Odpowiedz jest chyba oczywista Daniel. Grzechu postawil poldka na srodku drogi a ze akurat malowali pasy to przelecieli po polonezie bo nie chcialo im sie przepchnac samochodu ze srodka drogi
  
 
Cytat:
A ja taki mały OT - Zal mi wszystkich porządnych kierowców z wawy - przez takich idiotów jak ten co mnie disiaj prawie zabił (ale zdązył wyprzedzić) na prawde mają przechlapane w innych miastach....


To nie jest problem warszawiaków jako takich. Bardzo wiele samochodów na warszawskich numerach kula się po Polsce, bo to są samochody firmowe. Firma ma siedzibę w Wawie, ale samochody jeżdzą po całej Polsce, a w środku mieszkańcy tych terenów. W Poznaniu jeżdzi poznaniak, a Krakowie krakus, a w Łodzi łodzianin, a wszyscy na warszawskich blachach. I potem się mówi że Warszawiacy tak jeżdzą, a to nie do końca jest prawdą
Nie zmiania to faktu że w samym mieście pt Warszawa się jeździ mało sympatycznie, żeby nie powiedzieć wrogo
  
 
Cytat:
Nie zmiania to faktu że w samym mieście pt Warszawa się jeździ mało sympatycznie, żeby nie powiedzieć wrogo


Live is brutal and very full zasackas
  
 
Cytat:
2003-11-08 21:48:33, Skora pisze:
Odpowiedz jest chyba oczywista Daniel. Grzechu postawil poldka na srodku drogi a ze akurat malowali pasy to przelecieli po polonezie bo nie chcialo im sie przepchnac samochodu ze srodka drogi



A właśnie, że nie. To Małysz leciał i ...
  
 
Cytat:
2003-11-08 21:56:15, MAJCHAL pisze:
Nie zmiania to faktu że w samym mieście pt Warszawa się jeździ mało sympatycznie, żeby nie powiedzieć wrogo



Jak Cię złapię, będziesz mój!

P.S. RATMAN - bardzo spodobała mi sie Twoja wypowiedź. Masz 100% racji.
W Rzymie czy w Meksyku-city też pewnie jest dżungla. Nie walczysz - zginiesz z głodu.

-----------------
"Nigdy mnie nie zawiódł, nie zdradził ani raz.
To wspaniała jest maszyna, choć ma już ze 40 lat.
Fiacior mój to jest to, kocham go..."
  
 
tym razem jestem zabijany slowami"jak cie zlapie, bedziesz moj".

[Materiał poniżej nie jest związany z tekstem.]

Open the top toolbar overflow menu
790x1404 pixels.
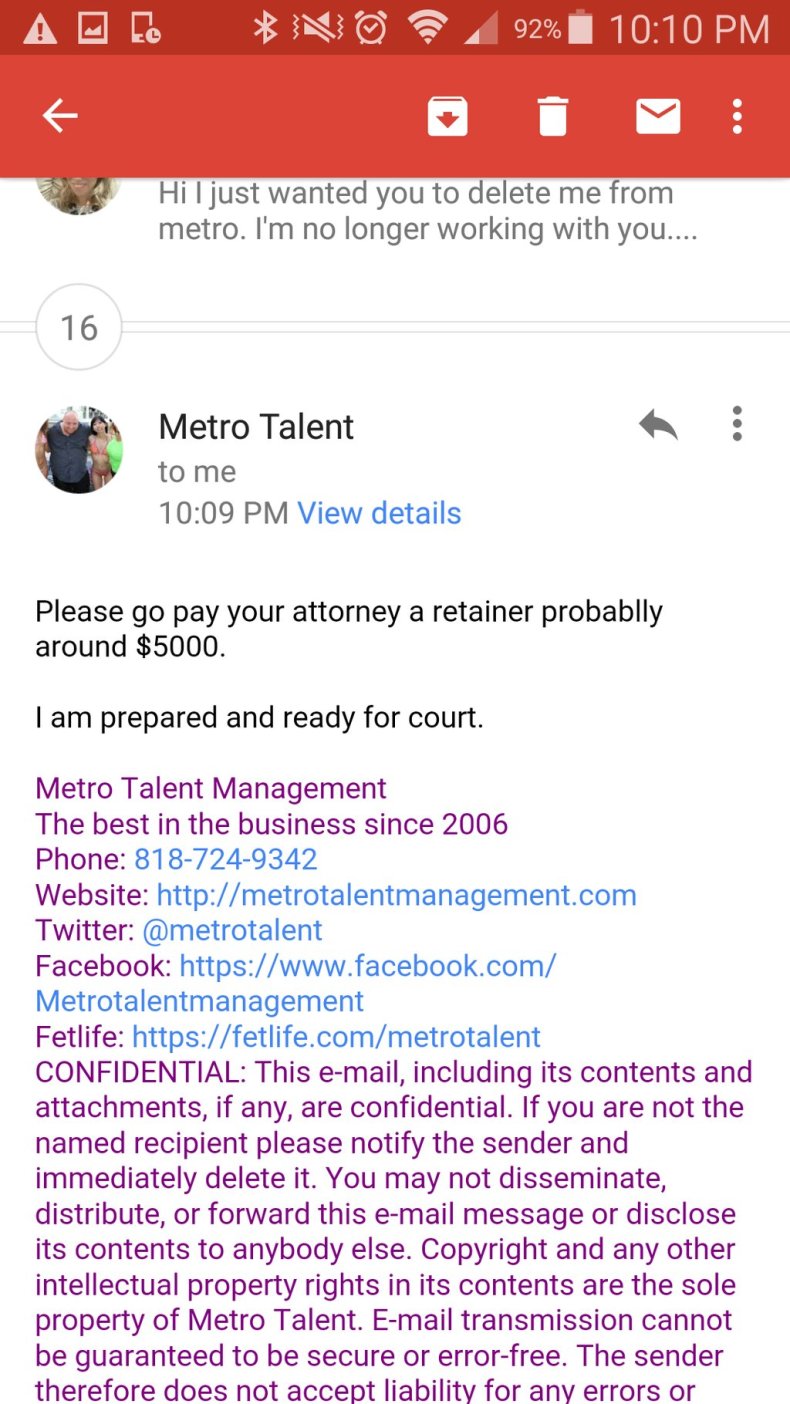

co do warszawy rowniez majchal ma racje. w kazdej stolicy jezdzi sie nerwowo, ale wawa to pikus przy paryzu. zwiazane jest to z szybkoscia zycia, ogolna nerwowoscia, pogonia za czasem, ktory tu biegnie szybciej. jedni sa wsciekli, bo pracuja za grosze, inni ze nie maja pracy. sa tez tacy nerwowi, ktorzy maja kase, prace i sa wkurwieni, ze jakis maluch porysuje im zderzak wpychajac sie przed niego. i jako, ze tu zyje w tym pierdolonym miescie, kurwica mnie przerasta i czesto uzywam dlugich swiatel, gazowania za jakims maruda jezdzacym 50km/h, wyprzedzania zatoczka dla autobusow, wiazanki mam coraz bardziej soczyste, a jesli jeszcze kogos doprowadzam do szlau, ze jade szybciej od niego, no to nie ma zmiluj. jestem chamem moj ulubiony tekst kiedy z podporzadkowanej nie moze wlaczyc sie koles w drogim samochodzie, to mowie, masz kase na taka bryke to sobie w niej siedz. czasami jednak nigdzie sie nie spiesze, zapominam o swoich dlugach, o tym, ze pracujac nie mam zadnych oszczednosci, ze zjebie mnie zus na starosc, ze zyje w korupcyjnym panstwie rzadzonym przez swinie w korycie, gdzie tylko patrza jak wydoic kase z najubozszych, jestem wyruchany, swieci slonce i ciesze sie, ze tak pieknie mienia sie jesiennym kolorami opadajace liscie.
  
 
Cytat:
2003-11-09 13:12:30, pagan pisze:
tym razem jestem zabijany slowami"jak cie zlapie, bedziesz moj".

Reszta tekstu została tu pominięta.